Após a aprovação do Projeto de Lei Antifacção pela Câmara dos Deputados, o ministro da Justiça e da Segurança Pública, Wellington Cesar Lima e Silva, defendeu nesta quarta-feira (25) a urgência de um debate no Congresso Nacional sobre propostas efetivas de recursos para o combate ao crime organizado no país. O PL aprovado visa o aumento das penas para quem participa de organizações criminosas ou milícias.

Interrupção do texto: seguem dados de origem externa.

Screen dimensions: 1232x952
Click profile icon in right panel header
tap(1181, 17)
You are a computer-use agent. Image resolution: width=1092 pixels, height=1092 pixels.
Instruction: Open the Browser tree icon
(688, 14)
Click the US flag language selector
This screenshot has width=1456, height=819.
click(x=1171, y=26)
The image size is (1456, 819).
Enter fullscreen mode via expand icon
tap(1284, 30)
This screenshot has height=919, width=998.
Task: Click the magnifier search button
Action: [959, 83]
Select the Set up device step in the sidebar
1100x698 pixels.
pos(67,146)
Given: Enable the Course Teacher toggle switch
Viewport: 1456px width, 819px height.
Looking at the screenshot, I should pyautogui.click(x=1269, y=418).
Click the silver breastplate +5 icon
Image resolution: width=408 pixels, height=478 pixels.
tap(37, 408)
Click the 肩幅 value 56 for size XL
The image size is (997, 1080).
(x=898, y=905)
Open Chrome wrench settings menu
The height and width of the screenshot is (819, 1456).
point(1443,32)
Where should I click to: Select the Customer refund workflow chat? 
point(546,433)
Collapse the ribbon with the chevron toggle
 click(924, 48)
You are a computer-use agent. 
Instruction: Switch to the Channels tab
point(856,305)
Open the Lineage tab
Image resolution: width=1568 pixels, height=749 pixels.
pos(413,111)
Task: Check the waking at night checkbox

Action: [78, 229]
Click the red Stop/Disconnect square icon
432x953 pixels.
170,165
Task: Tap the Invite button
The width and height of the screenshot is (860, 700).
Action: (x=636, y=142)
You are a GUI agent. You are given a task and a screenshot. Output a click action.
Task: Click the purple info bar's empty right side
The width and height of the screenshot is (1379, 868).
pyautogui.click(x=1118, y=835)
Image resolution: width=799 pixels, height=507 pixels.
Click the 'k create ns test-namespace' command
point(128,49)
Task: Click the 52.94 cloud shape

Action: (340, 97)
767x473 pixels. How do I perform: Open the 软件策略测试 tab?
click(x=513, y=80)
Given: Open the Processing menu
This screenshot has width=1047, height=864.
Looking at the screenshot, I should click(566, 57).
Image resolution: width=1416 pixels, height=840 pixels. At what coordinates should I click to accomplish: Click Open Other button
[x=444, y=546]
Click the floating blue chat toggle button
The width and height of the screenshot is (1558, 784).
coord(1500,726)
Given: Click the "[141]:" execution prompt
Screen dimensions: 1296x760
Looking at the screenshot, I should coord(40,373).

Financiamento para Segurança Pública em Debate

O ministro expressou confiança de que o Congresso encontrará formas de viabilizar, por meio da PEC da Segurança Pública, proposições estruturantes de financiamento para a área. “Nós temos certeza absoluta de que o Congresso brasileiro terá a oportunidade de viabilizar, no debate da PEC (da Segurança Pública), proposições estruturantes de financiamento da segurança pública”, afirmou Lima e Silva em entrevista à imprensa.

Cide sobre apostas esportivas fora do texto

Uma das propostas de financiamento, a criação da Contribuição de Intervenção no Domínio Econômico (Cide) sobre apostas esportivas (bets) para custear o combate ao crime organizado, foi retirada do texto final aprovado pela Câmara. O ministro declarou não ter conhecimento prévio dessa rejeição.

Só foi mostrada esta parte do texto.